Perhaps the problem isn't structural unemployment so much as structural underemployment.
I'll admit that I've been lurking and occasionally posting at Reddit's /r/basicincome subreddit. Their willingness to think of libertarians and even conservatives as potential allies utterly shocks me. Almost as much as peace movement types who are willing to join hands with antiwar.com types or even Ron Paul. There is a huge difference between an anti-interventionist and a foreign policy dove. Being on the same side of one issue at most makes someone a strange bedfellow (with the emphasis on strange). An ally is recognized a lot less by what they believe than by why they believe what they believe.
In my defense I will say that my involvement in /r/basicincome has been mainly for the purpose of planting seeds of doubt by sprinkling the discussion with phrases like "poison pill" and "Faustian bargain" (a phrase I first used in comments on the "Bleeding Heart" "Libertarians" website).
The problem with the current incarnation of the basic income movement, I think, is the same as the problem with DLC Democrats. Either they sincerely believe that public opinion isn't ready for what they're proposing and therefore they have to water it down, or they know what they're doing and they're playing BI proponents as a voting bloc. Since stated support of BI by non-minor-party politicians is still not a thing, I think it's the former, not the latter. What they need more than anything else is confidence in the rightness of their cause. The other thing they need is something they can perhaps get from you, if only they'd pay attention; a realistic perspective on retro-futurism. I mean, the flying cars probably had as much technoscientific plausibility (i.e. favorable press coverage) in the Jetsons era as the self-driving cars do now. And nuclear fusion has been 20 years away for at least 60 years.
I'm interested in basic income mainly as a labor market bargaining chip, and also as a "luxury" in the sense of having the luxury to hold out for a job I believe in, or at least one that will allow me to sleep at night.
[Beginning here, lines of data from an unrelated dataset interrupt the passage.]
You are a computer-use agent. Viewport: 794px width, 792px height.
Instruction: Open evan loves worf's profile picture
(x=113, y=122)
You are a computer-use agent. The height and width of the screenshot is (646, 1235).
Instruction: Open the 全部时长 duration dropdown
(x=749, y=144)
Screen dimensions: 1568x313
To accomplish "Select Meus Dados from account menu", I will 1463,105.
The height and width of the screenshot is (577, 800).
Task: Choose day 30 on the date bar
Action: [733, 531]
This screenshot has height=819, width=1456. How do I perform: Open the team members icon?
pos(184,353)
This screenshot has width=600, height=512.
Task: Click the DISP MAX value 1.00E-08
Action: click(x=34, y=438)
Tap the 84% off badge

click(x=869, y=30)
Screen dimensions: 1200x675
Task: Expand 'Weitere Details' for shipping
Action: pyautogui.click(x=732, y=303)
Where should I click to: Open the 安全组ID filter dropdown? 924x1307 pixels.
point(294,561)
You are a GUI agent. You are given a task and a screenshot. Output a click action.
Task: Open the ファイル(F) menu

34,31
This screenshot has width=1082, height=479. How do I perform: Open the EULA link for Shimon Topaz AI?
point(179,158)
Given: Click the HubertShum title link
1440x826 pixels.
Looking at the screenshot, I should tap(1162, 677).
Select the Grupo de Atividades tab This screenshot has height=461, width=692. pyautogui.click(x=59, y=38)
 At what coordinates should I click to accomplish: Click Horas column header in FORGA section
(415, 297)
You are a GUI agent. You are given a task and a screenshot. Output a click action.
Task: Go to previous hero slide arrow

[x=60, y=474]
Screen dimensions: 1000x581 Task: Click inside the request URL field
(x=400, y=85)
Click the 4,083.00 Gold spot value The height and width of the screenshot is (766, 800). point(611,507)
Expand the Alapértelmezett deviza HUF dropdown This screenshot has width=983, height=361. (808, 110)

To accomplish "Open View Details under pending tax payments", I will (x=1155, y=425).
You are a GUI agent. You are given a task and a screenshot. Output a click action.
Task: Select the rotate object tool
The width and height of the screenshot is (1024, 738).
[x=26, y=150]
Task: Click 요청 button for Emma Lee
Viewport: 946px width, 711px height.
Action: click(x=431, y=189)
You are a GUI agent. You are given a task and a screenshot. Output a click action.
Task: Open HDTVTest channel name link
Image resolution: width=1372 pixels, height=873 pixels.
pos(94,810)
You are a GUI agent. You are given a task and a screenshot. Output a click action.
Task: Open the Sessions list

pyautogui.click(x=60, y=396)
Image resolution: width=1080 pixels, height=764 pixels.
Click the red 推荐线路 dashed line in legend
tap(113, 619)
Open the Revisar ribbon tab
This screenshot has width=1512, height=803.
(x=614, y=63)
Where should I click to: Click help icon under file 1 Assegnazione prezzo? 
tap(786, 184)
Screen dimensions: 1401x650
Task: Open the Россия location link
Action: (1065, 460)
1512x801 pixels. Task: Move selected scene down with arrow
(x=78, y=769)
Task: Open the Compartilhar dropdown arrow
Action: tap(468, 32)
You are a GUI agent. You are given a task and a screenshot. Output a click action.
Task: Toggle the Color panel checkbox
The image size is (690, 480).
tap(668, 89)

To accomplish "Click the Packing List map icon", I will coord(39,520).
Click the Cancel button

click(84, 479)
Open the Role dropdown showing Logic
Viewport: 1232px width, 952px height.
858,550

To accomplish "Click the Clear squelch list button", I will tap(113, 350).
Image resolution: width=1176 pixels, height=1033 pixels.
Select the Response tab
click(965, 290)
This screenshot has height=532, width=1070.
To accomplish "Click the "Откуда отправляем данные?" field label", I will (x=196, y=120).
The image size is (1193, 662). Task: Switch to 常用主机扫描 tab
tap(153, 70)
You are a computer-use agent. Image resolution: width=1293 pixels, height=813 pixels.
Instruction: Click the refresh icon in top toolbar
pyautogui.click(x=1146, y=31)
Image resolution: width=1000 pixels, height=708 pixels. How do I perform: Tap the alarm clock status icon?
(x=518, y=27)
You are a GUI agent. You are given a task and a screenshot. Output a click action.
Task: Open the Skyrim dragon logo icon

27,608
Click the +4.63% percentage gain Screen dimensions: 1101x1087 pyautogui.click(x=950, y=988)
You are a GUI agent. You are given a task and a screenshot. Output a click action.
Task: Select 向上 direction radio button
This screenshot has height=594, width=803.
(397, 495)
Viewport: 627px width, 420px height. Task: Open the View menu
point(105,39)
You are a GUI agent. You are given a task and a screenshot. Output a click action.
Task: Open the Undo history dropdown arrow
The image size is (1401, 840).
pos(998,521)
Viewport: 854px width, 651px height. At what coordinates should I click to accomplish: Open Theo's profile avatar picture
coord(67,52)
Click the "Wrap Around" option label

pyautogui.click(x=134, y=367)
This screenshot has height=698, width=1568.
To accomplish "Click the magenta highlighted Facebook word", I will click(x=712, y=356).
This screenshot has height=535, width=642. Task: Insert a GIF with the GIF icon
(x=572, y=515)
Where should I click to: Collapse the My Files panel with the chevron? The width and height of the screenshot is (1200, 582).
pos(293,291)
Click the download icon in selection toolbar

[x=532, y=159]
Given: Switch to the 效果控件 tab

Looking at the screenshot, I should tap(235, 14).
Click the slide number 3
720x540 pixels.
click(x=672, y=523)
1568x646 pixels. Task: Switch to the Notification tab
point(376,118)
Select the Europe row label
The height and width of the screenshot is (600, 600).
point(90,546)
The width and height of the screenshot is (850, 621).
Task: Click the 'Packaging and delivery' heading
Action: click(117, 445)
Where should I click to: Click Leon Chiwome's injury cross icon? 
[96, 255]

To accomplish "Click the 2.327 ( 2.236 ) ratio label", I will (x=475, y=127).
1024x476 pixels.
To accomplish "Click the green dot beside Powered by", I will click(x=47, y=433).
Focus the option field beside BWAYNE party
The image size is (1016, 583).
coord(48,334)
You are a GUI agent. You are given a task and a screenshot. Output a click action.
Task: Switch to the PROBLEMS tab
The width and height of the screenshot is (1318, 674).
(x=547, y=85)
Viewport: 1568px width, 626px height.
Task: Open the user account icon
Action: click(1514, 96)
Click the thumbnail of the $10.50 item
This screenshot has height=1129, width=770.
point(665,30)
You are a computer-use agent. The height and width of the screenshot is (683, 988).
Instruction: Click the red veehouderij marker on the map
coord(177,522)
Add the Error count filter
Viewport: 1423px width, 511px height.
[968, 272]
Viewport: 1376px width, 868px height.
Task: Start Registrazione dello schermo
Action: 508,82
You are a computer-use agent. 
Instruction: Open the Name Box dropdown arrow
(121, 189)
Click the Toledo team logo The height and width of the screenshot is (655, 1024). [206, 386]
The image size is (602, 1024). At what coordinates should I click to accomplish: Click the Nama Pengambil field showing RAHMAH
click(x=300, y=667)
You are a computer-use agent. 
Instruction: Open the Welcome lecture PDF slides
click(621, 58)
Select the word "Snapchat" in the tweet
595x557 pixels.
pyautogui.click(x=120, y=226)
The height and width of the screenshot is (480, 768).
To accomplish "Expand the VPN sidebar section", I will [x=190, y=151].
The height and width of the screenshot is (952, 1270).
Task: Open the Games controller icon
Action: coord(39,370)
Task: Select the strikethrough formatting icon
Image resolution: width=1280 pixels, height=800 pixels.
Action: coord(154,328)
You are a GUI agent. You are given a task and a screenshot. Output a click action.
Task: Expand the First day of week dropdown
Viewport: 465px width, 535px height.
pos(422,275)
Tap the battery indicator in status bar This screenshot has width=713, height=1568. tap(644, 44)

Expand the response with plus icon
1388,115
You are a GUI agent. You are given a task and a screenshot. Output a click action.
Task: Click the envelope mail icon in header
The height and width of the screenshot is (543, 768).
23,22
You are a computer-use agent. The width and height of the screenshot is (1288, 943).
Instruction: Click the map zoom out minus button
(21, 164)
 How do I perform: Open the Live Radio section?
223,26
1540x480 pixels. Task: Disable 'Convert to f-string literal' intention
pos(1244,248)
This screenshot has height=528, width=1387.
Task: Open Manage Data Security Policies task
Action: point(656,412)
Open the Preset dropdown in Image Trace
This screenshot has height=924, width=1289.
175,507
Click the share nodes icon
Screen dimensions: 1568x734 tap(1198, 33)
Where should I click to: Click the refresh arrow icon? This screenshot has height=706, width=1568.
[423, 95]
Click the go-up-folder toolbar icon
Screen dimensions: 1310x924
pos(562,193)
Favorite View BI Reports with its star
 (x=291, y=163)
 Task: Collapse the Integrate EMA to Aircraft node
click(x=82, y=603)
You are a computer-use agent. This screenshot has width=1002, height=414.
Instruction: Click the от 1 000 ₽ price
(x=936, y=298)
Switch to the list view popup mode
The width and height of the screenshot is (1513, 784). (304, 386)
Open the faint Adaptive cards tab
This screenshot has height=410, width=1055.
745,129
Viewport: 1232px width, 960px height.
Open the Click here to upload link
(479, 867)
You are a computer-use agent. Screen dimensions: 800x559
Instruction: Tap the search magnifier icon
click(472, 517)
I don't expect it to happen in my lifetime, so I sling the resumes as hard as I can stand to, etc.
I am thinking it may become useful to make a distinction in discussions of this topic between "basic income" as one-size-fits-all technofix oblivious to class/race/gender analyses of poverty and violence and "public income" as the provision of living income as part of a bundle of affordances (along with healthcare, education, civil rights, and commons accountably administered for the public good) to ensure a legible and sustainable scene of informed nonduressed consent to the terms of everyday life in its diversity.